Optimizing Facial Expressions of an Android Robot Effectively: a Bayesian Optimization Approach
Yang, Dongsheng, Sato, Wataru, Liu, Qianying, Minato, Takashi, Namba, Shushi, Nishida, Shin'ya
Expressing various facial emotions is an important social ability for efficient communication between humans. A key challenge in human-robot interaction research is providing androids with the ability to make various human-like facial expressions for efficient communication with humans. The android Nikola, we have developed, is equipped with many actuators for facial muscle control.
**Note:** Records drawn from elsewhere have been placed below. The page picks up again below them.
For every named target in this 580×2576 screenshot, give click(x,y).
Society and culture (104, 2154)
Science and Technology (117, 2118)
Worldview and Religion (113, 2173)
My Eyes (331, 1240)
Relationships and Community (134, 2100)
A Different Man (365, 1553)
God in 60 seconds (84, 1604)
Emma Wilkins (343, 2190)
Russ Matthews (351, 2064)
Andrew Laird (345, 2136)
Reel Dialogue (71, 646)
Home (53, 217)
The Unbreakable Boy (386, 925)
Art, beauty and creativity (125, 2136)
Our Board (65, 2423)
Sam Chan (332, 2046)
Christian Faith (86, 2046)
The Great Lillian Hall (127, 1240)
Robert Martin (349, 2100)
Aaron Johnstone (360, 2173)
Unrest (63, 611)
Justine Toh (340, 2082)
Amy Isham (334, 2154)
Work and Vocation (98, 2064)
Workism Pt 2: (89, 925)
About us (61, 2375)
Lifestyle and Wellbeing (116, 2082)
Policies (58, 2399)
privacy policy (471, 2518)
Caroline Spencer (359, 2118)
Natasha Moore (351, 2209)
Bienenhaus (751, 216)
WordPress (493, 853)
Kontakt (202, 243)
While this enables Nikola to simulate various human expressions, it also complicates identification of the optimal parameters for producing desired expressions. Here, we propose a novel method that automatically optimizes the facial expressions of our android. We use a machine vision algorithm to evaluate the magnitudes of seven basic emotions, and employ the Bayesian Optimization algorithm to identify the parameters that produce the most convincing facial expressions. Evaluations by naive human participants demonstrate that our method improves the rated strength of the android's facial expressions of anger, disgust, sadness, and surprise compared with the previous method that relied on Ekman's theory and parameter adjustments by a human expert.